Heute war einer dieser zumindest bei mir gefürchteten langen Samstage: zuerst Wasserwacht-Training, danach Dramatisches Gestalten in der Schule. Das heißt: früh aufstehen wie für einen Schultag und nachmittag heimkommen wie nach einem langen Schultag. Man kann sich an seinem Wochenende durchaus was Schöneres vorstellen… (Also jetzt nichts gegen Wasserwacht und Theater, ich mach beides gerne; aber es geht eben sehr viel Zeit dafür drauf…)
Heute früh beim Training war’s sehr entspannt, ich hatte eine ziemlich kleine Gruppe mit 6 Leuten (kein Vergleich zu letzter Woche, wo es 10 mehr waren). Dementsprechend viel konnte ich dann auch mit den Kids machen: Nach dem Einschwimmen ausgiebig tauchen, dann Armzug-Übungen mit dem Poolboy zwischen den Beinen (hatte anfangs Bedenken, dass das nicht so klappen könnte; was sich aber als falsch herausstellte: bis auf Daniela kamen eigentlich alle damit perfekt zurecht). Danach ein Abstecher ins große Becken, wieder zurück für Beinschlag-Übungen und ein Abschluss-Spiel gemeinsam mit der großen Gruppe.
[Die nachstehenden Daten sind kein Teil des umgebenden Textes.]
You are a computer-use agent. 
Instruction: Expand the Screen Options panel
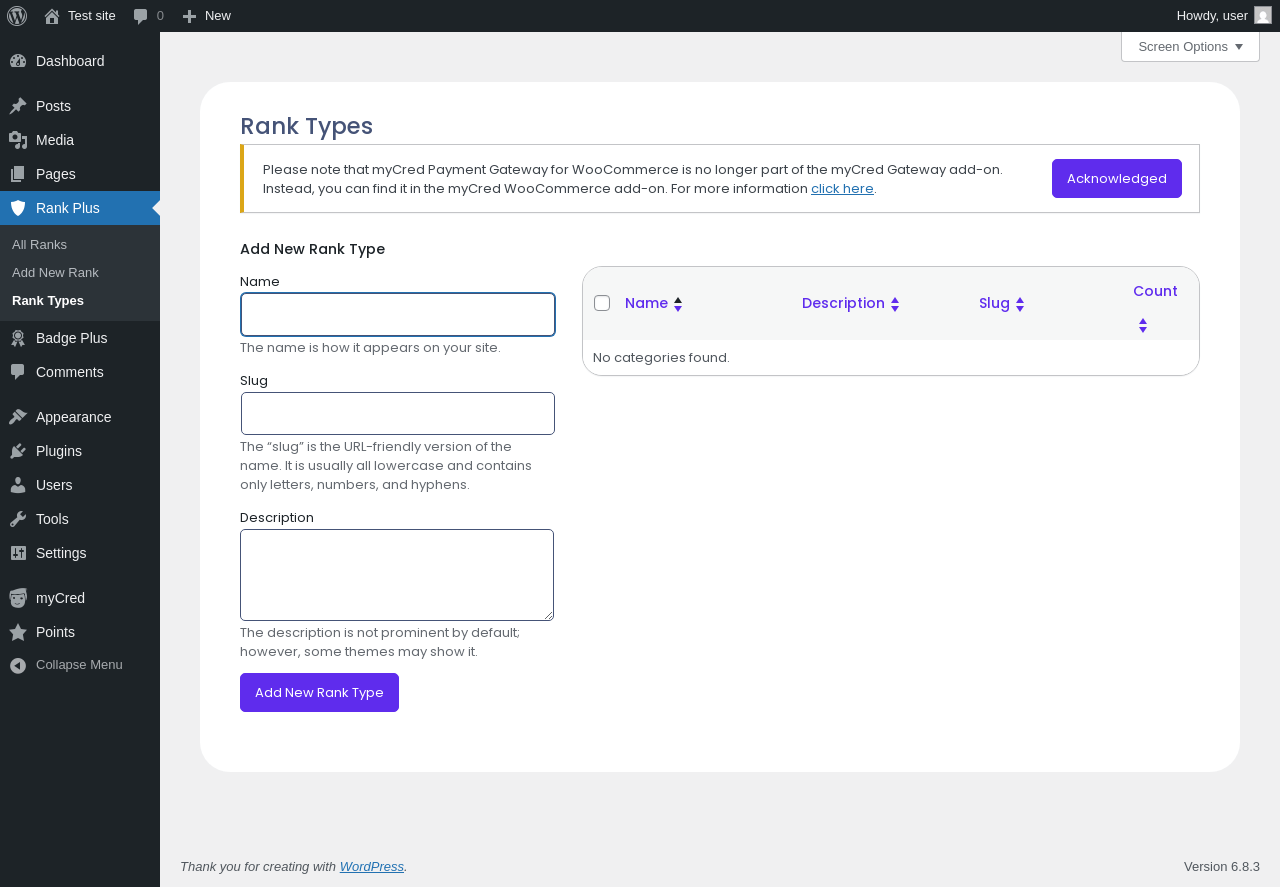(x=1190, y=47)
War ein völlig entspanntes Training, das richtig Spaß gemacht hat. Komplett ruhig geht es dabei aber trotzdem nicht zu, was auch nur logisch und natürlich ist. Oder anders gesagt: Ich habe am Ende trotzdem meine Stimme bemerkt, die war doch etwas angeschlagen.
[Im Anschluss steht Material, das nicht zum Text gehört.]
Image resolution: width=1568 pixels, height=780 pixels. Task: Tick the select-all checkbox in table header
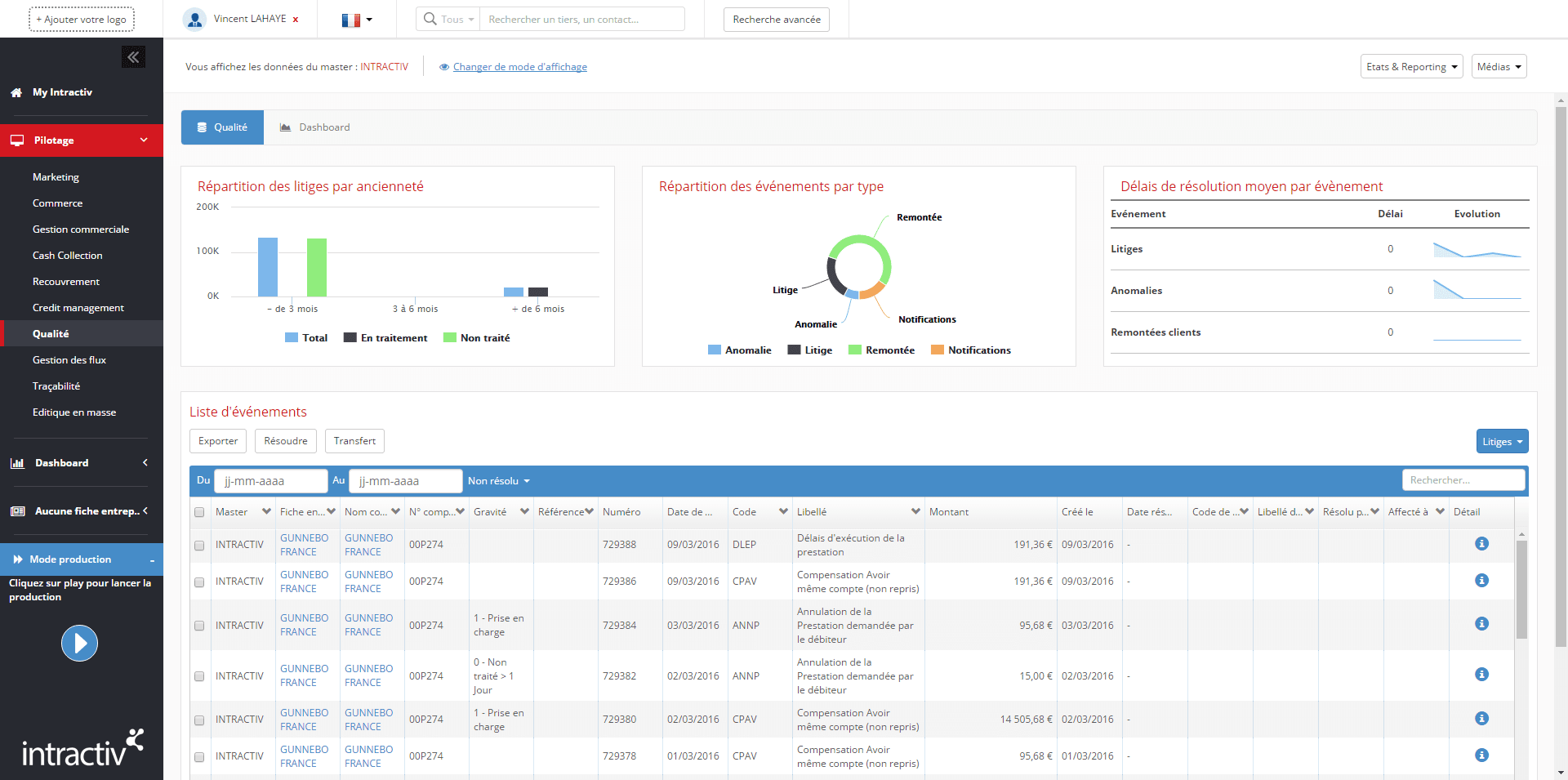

Direkt weiter zum Dramatischen Gestalten in die Schule. Heute stand vor allem der erste Akt im Fokus. Wir haben ja die schöne Situation, meistens drei Schauspieler auf Reserve zu haben. Wir wollten heute den ersten Akt nach Möglichkeit möglichst frei spielen, was auch zumindest bei mir und meinem wenigen Text ganz gut geklappt hat. Wir brauchen endlich einmal einen vernünftigen Hund und endgültige Kostüme, die wir gemeinsam durchsprechen sollten. Und irgendwie ist mir heute mal wieder aufgefallen, dass ich die ganzen Männernamen im Stück nicht auseinanderhalten kann. Argh! Den zweiten Akt haben wir dann mit Textheft geprobt, was ganz okay lief, aber auf den ersten Anlauf etwas konfus war (vor allem die Verfolgungs-Szene auf der engen Bühne). Auf den zweiten Versuch lief das aber flüssiger und natürlicher…
Jetzt ist erst einmal Text-lernen angesagt. Mal schauen, wie gut oder schlecht ich das behalte; wenn ich mich konzentriere, hat das zuletzt eigentlich immer einigermaßen geklappt.